Adding new features to MDAnalysis


[ #gsoc #mdanalysis #rdkit #python ]

07 August 2020 - Cédric Bouysset

Card image cap

This week I’ve been attending my first ever virtual meeting, the International Symposium on Olfaction and Taste (ISOT for short).
While technically this means I didn’t have a lot of time to implement new things, I still managed to get some work done and I hope that you will learn a lot of things from this blog post.

 

Bringing MD trajectories to RDKit


I finally added coordinates to the converter, so you can now properly read a trajectory:

sel = universe.select_atoms("resname LRT")

for ts in u.trajectory:
    mol = sel.convert_to("RDKIT")

The resulting molecule will contain a conformer with the coordinates of the current frame.
And don’t worry about efficiency, the topology of the molecule is not rebuilt for every frame, it is cached based on the id of the AtomGroup and the arguments that were passed to the converter.

In the end the MDAnalysis AtomGroup is converted to an RDKit molecule once and cached, and to create each conformer the cached molecule is copied and we simply add the current frame’s coordinates.

This pretty much brings an end to the second part of my GSoC project, hooray 🎉

How to create GIFs in Python

Here is a code snippet to create a gif of the trajectory with RDKit:

import MDAnalysis as mda
from rdkit.Chem import Draw
from nglview.datafiles import PDB, XTC

u = mda.Universe(PDB, XTC)
elements = mda.topology.guessers.guess_types(u.atoms.names)
u.add_TopologyAttr('elements', elements)
ag = u.select_atoms("resname LRT")

pngs = []
for ts in u.trajectory:
    mol = ag.convert_to("RDKIT")
    mol = Chem.RemoveHs(mol)
    img = Draw.MolToImage(mol, size=(500,400), legend=f"Frame {ts.frame}")
    pngs.append(img)

img, *imgs = pngs
img.save(fp="traj.gif", format='GIF', append_images=imgs,
         save_all=True, duration=200, loop=0)

The img, *imgs = pngs line is the same as writing img = pngs[0]; imgs = pngs[1:]

Here’s the result (you can convert the .gif to a .webm video online):

Draw.MolToImage returns a PNG image through the PIL library which is automatically installed with RDKit, and PIL can be used for reading and writing images in a variety of formats.
You can modify the time between each frame with the duration parameter by either passing an integer in milliseconds, or a list of int for each frame.

If you’d rather use the SVG drawer to highlight some particular atoms, here’s another snippet.
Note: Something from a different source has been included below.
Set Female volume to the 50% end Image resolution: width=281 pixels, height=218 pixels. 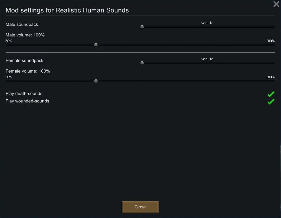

We’ll also rotate the trajectory along the z axis to have a clearer view:

from PIL import Image
import cairosvg
import io

# add a rotation transformation for every timestep of the trajectory
rotate = mda.transformations.rotate.rotateby(30, [0,0,1], ag=ag)
u.trajectory.add_transformations(rotate)

def output_svg(mol, legend="", atoms=[], color=(0,.9,0), size=(700, 400)):
    d = Draw.rdMolDraw2D.MolDraw2DSVG(*size)
    opts = d.drawOptions()
    highlight_atoms = {atom: color for atom in atoms}
    kwargs = dict(
        legend=legend,
        highlightAtoms=atoms,
        highlightAtomColors=highlight_atoms,
    )
    Draw.rdMolDraw2D.PrepareAndDrawMolecule(d, mol, **kwargs)
    d.FinishDrawing()
    return d.GetDrawingText().replace('svg:','')

svgs = []
for ts in u.trajectory:
    mol = ag.convert_to("RDKIT")
    mol = Chem.RemoveHs(mol)
    img = output_svg(mol, legend=f"Frame {ts.frame}", atoms=[8])
    svgs.append(img)

img, *imgs = [Image.open(io.BytesIO(cairosvg.svg2png(bytestring=f))) 
              for f in svgs]
img.save(fp="traj.gif", format='GIF', append_images=imgs,
         save_all=True, duration=200, loop=0)

 

A new API for converters


I’ve also been working on the new API for converters. We currently have converters for ParmEd and RDKit.
We wanted something that could be tab-completed, while not cluttering the namespace of the AtomGroup class (so we can’t just add to_rdkit, to_parmed…etc.) and also keeping the current converter syntax.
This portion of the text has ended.